I particularly appreciate the books historical perspectives, which emphasize the physical and emotional insults of losing an eye along with the creative approaches that our predecessors have devised and attempted, over many centuries and often unsuccessfully, to improve on wearing a black patch. The wisdom of Carl Becker, quoted in Chapter 1, warrants highlighting: History prepares us to live more humanely in the present and to meet rather than foretell the future. One hopes, however, that the future will include new technologies and treatments that will render anophthalmia a much less assaultive and distressing condition for both patients and physicians than it is today.
George B. Bartley Chief Executive Officer
Preface
The loss of an eye is tragic. Not only do patients suffer a significant functional disability, but also live the rest of their lives with a cosmetic deformity with the real probability of discomfort and inflammation. In the not-so-distant past, ophthalmologists might admit defeat, remove the eye, and then forget about the patient, directing their efforts toward treating eyes that still have vision. Eye removal surgery was often delegated to beginning ophthalmology residents as a way for them to learn surgery with minimal risk. Bad functional and cosmetic outcomes were common, with inflamed sockets, volume loss, implant shifting, eyelid abnormalities, and resultant difficulties in wearing an ocular prosthesis.

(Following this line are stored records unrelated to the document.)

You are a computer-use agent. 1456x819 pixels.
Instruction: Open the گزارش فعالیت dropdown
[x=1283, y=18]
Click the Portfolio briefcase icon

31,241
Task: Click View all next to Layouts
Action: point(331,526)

But times have changed. We now realize that the loss of an eye is not the final stage of the patients ophthalmology care. It is a new beginning, a new phase. Improved orbital implants, more refined surgical techniques, recognition of problems causing anophthalmic socket problems, and superior ocular prosthesis fabrication have tremendously improved the quality of life for anophthalmic patients. True, the gift of sight has been lost. But the gifts of comfort, freedom from infection and inflammation, and good cosmesis are now possible, boosting patients comfort and self-esteem and allowing them to live more fulfilling lives.
The authors of this book have attempted to create a resource that comprehensively covers the field of anophthalmia: Historical perspectives, indications for eye removal along with surgical techniques, prosthesis making, anophthalmic socket care and maintenance, and surgical procedures to correct anophthalmic socket defects are described. Congenital anophthalmia is reviewed. Newer techniques such as osseointegration are illustrated. It provides a quick reference for medical students, ophthalmology residents and fellows, ophthalmologists, psychologists, and everyone else taking care of these patients. In this changing field, we hope newer advancements will allow us to update this book every few years!